■ TEXT PROVIDED
>>>>>

Follow TV Tropes

Following

Wake Up Call Boss / Metroid

Go To

Saving the galaxy from life-sucking parasites is no easy task. These bosses won't make it any easier.


  • From the Metroid series:
    • Metroid Fusion has three:
      • The first third has been relatively easy thus far, SA-X encounters aside. Then comes the B.O.X. Security Robot, who right away tries a Dynamic Entry and is invulnerable while attacking. To damage it, Samus has to hang from monkeybars on the ceiling and shoot down into its core, which is easier said than done - particularly as all of the robot's attacks are all designed to knock you off the ceiling to get trampled by the thing.

<<<<<

[Collected data]
>>>>>

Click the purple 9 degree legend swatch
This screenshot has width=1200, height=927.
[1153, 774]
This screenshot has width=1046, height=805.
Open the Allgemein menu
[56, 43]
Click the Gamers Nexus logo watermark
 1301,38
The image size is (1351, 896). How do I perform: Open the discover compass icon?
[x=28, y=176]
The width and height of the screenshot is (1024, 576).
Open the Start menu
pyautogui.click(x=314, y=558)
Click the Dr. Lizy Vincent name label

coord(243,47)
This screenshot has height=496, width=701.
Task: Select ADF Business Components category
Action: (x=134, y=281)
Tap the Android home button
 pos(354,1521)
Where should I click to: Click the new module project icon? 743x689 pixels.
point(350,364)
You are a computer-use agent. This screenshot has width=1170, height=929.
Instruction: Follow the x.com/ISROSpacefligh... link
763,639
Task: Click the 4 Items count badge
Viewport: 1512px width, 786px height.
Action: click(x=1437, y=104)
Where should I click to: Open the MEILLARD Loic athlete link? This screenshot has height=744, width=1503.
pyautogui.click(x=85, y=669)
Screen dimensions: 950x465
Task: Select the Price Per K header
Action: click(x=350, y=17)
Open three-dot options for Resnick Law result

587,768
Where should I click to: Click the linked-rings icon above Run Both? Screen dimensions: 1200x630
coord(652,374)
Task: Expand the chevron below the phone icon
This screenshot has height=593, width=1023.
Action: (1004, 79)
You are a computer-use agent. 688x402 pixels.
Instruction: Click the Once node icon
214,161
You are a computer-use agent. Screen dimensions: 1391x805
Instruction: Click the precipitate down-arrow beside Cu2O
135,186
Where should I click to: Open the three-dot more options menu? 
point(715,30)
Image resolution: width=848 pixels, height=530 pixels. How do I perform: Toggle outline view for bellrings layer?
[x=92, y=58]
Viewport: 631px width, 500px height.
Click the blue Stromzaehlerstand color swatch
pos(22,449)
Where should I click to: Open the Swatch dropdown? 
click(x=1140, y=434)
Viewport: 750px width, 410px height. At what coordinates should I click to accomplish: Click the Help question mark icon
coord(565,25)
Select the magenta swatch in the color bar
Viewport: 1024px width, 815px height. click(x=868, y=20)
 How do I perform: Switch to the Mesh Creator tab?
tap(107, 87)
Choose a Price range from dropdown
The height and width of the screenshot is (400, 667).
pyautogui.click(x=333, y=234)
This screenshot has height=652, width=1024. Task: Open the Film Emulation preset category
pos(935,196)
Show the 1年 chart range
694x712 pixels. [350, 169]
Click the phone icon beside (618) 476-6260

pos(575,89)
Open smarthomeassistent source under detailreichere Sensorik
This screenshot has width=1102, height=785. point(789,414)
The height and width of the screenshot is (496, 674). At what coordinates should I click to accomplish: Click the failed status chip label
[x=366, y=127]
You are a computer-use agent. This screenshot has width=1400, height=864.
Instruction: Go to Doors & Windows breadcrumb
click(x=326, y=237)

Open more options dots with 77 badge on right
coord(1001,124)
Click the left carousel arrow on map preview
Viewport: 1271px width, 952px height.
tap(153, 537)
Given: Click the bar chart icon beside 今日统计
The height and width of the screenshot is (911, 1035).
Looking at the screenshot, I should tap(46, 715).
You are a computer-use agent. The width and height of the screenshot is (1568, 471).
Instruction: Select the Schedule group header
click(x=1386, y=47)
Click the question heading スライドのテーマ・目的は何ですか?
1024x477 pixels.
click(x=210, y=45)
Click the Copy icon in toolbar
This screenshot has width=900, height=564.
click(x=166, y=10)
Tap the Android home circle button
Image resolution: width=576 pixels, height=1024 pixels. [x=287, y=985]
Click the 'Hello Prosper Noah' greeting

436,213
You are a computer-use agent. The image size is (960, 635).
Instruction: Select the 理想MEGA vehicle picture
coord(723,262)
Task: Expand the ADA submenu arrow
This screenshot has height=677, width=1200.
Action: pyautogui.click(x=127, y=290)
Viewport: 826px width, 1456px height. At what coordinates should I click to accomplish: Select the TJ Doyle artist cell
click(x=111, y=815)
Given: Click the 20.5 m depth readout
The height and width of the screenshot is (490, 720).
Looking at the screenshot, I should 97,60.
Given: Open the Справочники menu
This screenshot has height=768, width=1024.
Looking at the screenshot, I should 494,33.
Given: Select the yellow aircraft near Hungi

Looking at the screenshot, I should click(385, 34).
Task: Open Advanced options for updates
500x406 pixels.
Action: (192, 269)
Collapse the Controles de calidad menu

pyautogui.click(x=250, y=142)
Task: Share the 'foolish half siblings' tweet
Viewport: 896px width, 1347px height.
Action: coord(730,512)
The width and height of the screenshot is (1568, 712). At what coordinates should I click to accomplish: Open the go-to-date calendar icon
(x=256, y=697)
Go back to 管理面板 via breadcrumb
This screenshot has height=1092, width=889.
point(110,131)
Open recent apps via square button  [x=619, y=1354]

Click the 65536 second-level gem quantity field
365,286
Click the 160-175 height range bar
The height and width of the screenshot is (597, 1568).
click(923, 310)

<<<<<

■ ACTIVITY LIST
A. According to the text about Metroid bosses, what does Samus have to do to damage the B.O.X. Security Robot?
B. Write the next part of the text about Metroid bosses, starting after its last sentence.

■ TASK-BY-TASK ANSWERS
A. She has to hang from monkeybars on the ceiling and shoot down into its core.

B.
      • In the second third, after exiting with the Power Bombs from Sector 5 (ARC), the power goes completely out. Thus begins possibly the hardest section of the game, with no save points between your ship and the save point on the other side of the boss battle. And between you and the boss battle are X-infected Ki-Hunters and Space Pirates that do lots of damage to you if they hit you. But then there's the boss itself. A giant spider who utilizes space-jump biology, it likes to spit fire into the corners and center of the room and then bounce from wall to floor to wall in an attempt to grab you. If it does, it will sap your health, lift you up, and slam you down for massive damage. The second phase of the fight involves it space-jumping around you and dropping bombs on you. It does this so fast, the most effective strategy is literally to just fire missiles upward or at an angle and hope they hit.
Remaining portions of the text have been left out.